Mahkememizce dosya kapsamında bulunan 24.10.2018 tarihli mağdurun beyanlarına itibar edilebileceğinin belirtildiği hekim raporu, mağdur … sanığın hazırlık evresindeki birbiri ile örtüşen beyanları, mağdurun ailesi ile sanık arasında ya da sanık ile mağdur arasında dosyaya yansıyan herhangi bir husumete rastlanılmadığı, mağdurun akrabası olan sanığa iftira atmasını gerektirir herhangi bir hususun dosyaya yansımadığı anlaşılmıştır. Böylece dosya kapsamındaki diğer tüm bilgi ve belgeler birlikte değerlendirildiğinde sanığın üzerine atılı çocuğun cinsel istismarı eyleminin sabit olduğu kanaatine varılmıştır. Sanığın yukarıda oluşu açıklanan eyleminin ve bu eylemiyle ortaya çıkan suçunun sabit olduğu, mahkememiz huzurundaki savunmalarının hayatın olağan akışına aykırı olduğu dikkate alındığında, sanığın sonradan gerçeğe uymayan savunmalarının suçtan ve sorumluluktan kurtulmaya yönelik bulunduğu anlaşılmış ve sanığın cezalandırılmasına karar verilmiştir. Mağdur olay tarihi itibarıyla 12 yaşını tamamlamamış olduğundan sanığa TCK’nın 103/2-son maddesinden ek savunma hakkı verilerek neticeten 22 yıl 6 ay hapis cezası ile cezalandırılmasına karar verilmiştir. Sanığın, eylemini cebir veya tehdit kullanarak işlediği iddia edilmiş ise de; Cebir veya tehdide yönelik dosya kapsamında bir delilin bulunmaması nedeniyle TCK’nın 103/4. maddesinin uygulanmasına yer olmadığına …” şeklinde hüküm kurulmuştur.

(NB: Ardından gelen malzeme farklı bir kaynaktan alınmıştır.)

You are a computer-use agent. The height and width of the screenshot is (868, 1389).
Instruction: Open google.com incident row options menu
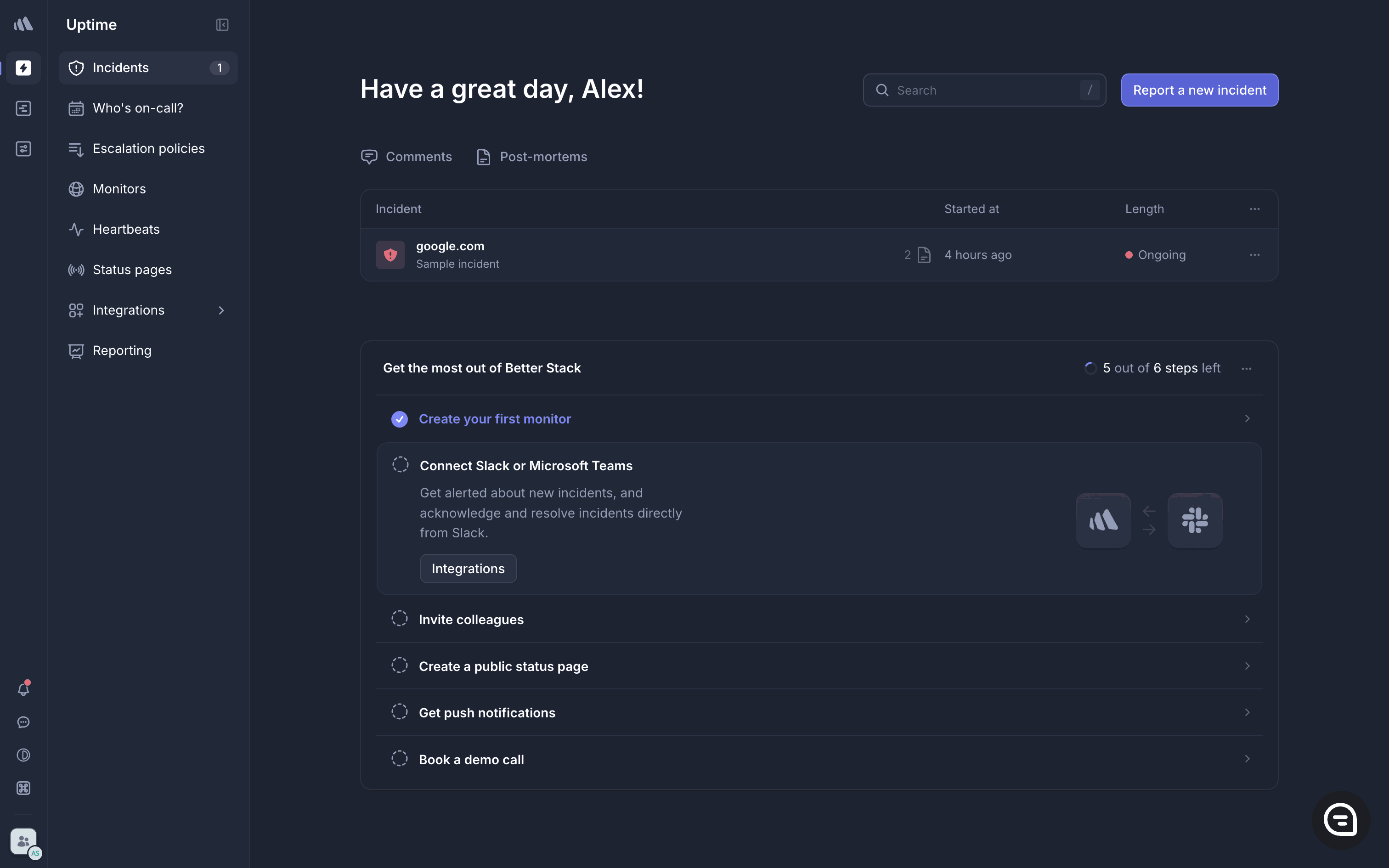point(1255,255)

B. Bölge Adliye Mahkemesinin Kabulü
İlk Derece Mahkemesince kabul edilen olay ve olgularda, Bölge Adliye Mahkemesi tarafından bir isabetsizlik bulunmadığı anlaşılmıştır.

IV. GEREKÇE
Sanık hakkında İlk Derece Mahkemesince on iki yaşından küçük mağdura karşı cinsel istismar eyleminden dolayı mahkumiyet hükmü kurulurken temel cezanın doğrudan 5237 sayılı Kanun’un 103 üncü maddesinin ikinci fıkrasının son cümlesine göre belirlenmesi gerekirken aynı maddenin ikinci cümlesine göre temel cezanın 16 yıl olarak belirlenmesinin ardından son cümleye göre 18 yıl hapis cezası tayin edildikten sonra müteakip maddelerin tatbiki suretiyle terditli uygulama yapılması sonuç ceza miktarlarının doğru tayin edilmesi nedeniyle bozma nedeni yapılmamıştır.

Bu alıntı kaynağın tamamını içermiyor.